The main part of the underwater museum for the Baiheliang, the world's oldest water survey device which will be submerged once the Three Gorges reservoir is filled, has been completed.

 

Baiheliang, the 1.6 km-long massive reef important for observing water level changes, has been covered by an elliptical transparent shield so visitors in the future can still see it.

 

The whole construction project of the underwater museum, the first of its kind in China, is expected to be finished by June, 2007, according to the Institute of Rock and Soil Mechanics under the Chinese Academy of Sciences (CAS), the organization in charge of the project.

 

Located at the upper reaches of the Yangtze River, Baiheliang only emerges from the water during the dry season.

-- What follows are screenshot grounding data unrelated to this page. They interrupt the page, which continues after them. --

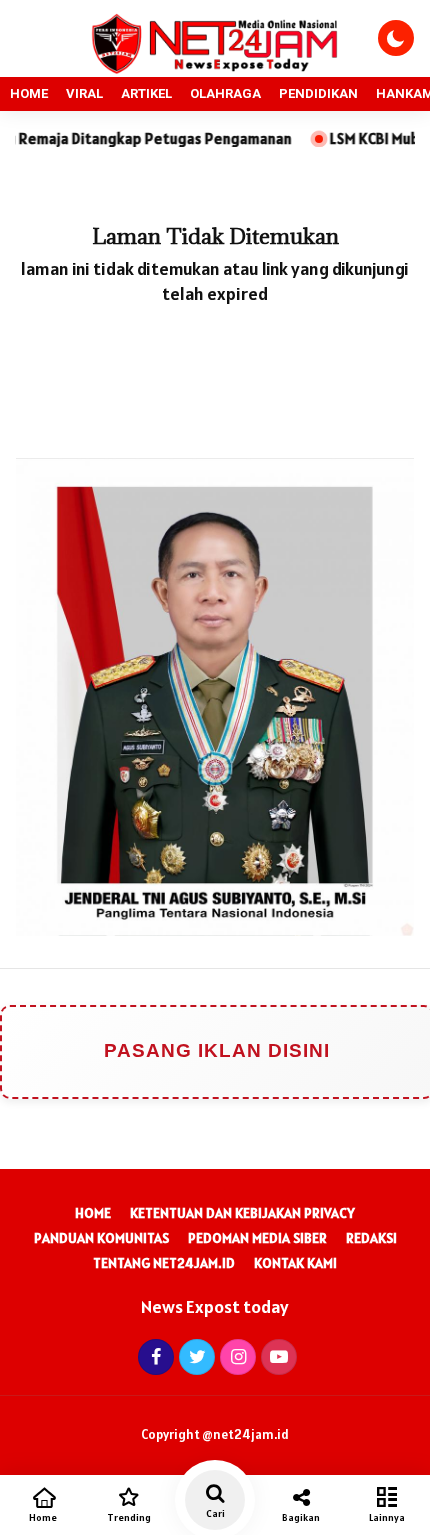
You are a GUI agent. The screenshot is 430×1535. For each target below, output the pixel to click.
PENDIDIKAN (318, 93)
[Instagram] (235, 1356)
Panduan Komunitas (101, 1238)
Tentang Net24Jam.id (164, 1263)
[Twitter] (194, 1356)
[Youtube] (276, 1356)
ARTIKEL (146, 93)
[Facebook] (153, 1356)
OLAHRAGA (225, 93)
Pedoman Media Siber (257, 1238)
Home (93, 1213)
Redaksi (371, 1238)
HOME (29, 93)
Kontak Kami (295, 1263)
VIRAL (84, 93)
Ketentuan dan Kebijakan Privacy (242, 1213)
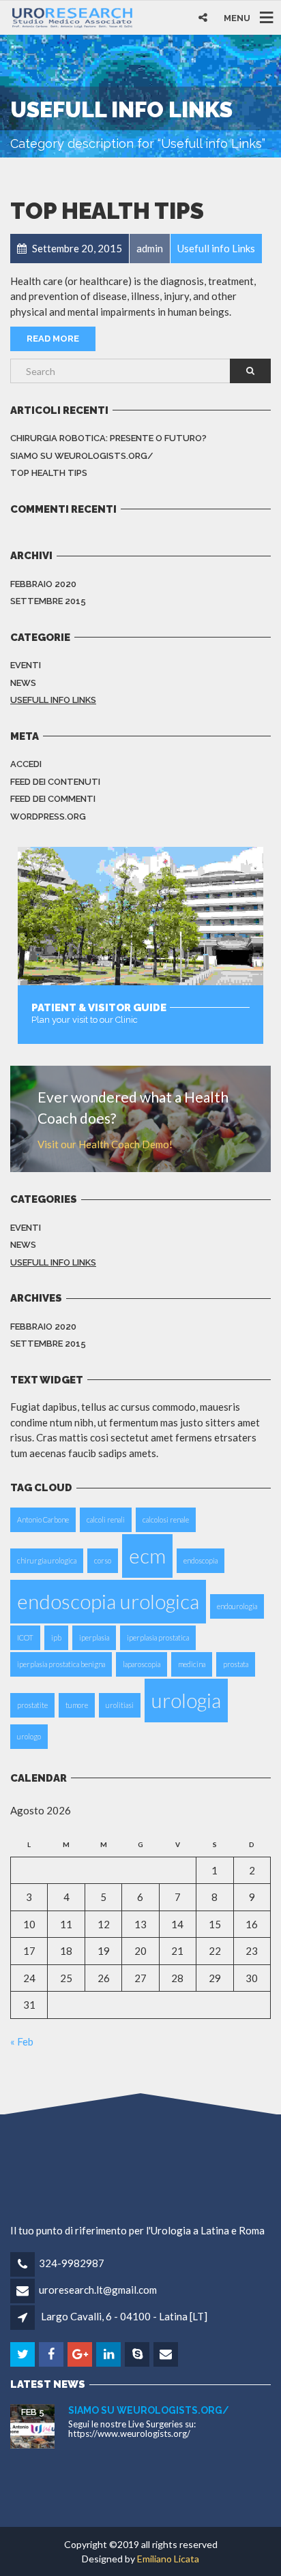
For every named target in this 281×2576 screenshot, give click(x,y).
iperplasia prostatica (158, 1637)
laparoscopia (141, 1664)
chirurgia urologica (46, 1560)
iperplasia (94, 1637)
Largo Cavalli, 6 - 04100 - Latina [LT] (124, 2316)
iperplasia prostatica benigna (61, 1664)
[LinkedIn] (109, 2354)
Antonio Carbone (43, 1519)
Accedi (26, 764)
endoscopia (200, 1560)
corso (102, 1560)
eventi (25, 665)
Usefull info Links (53, 700)
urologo (29, 1736)
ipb (56, 1637)
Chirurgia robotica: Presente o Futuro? (108, 438)
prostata (235, 1664)
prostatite (32, 1705)
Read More (53, 338)
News (23, 683)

Therefore, it was a very important marker for ancestors to observe the changes of the water level and by it, they could predict if they could have a good harvest.

 

On the massive reef, there are more than 20 fish sculptures, serving as water-level markers. Meanwhile, about 30,000 characters of Chinese poems are also left on the stone, which were carved by Chinese poets of different dynasties.

 

The stone inscriptions on Baiheliang recorded about 1,200 consecutive years of the river's water levels during the dry seasons as well as its low water periods.

 

However, similar water survey devices in other rivers of the world only included the local water level information of less than 100 years. In comparison, the stone inscriptions on Baiheliang are much more detailed than those discovered at the Nile River.

 

Therefore, Baiheliang has gained fame as "a miracle in world water survey history". Engineers also consulted the water level information on Baiheliang when designing the world's largest water engineering project, the Three Gorges Project.

 

Since 1994, China's cultural relics protection departments have started to research how to protect Baiheliang. Experts once raised several solutions, such as building an underwater museum, or reproducing it and laying it on the bank but submerging the original one.

 

Finally, the solution raised by Ge Xiurun, an academician of CAS, was accepted. He suggested the covering of the Baiheliang reef by a water pressure-free container with an arch shape. Fresh water will be instilled into the container, making its inside and outside water pressure balanced.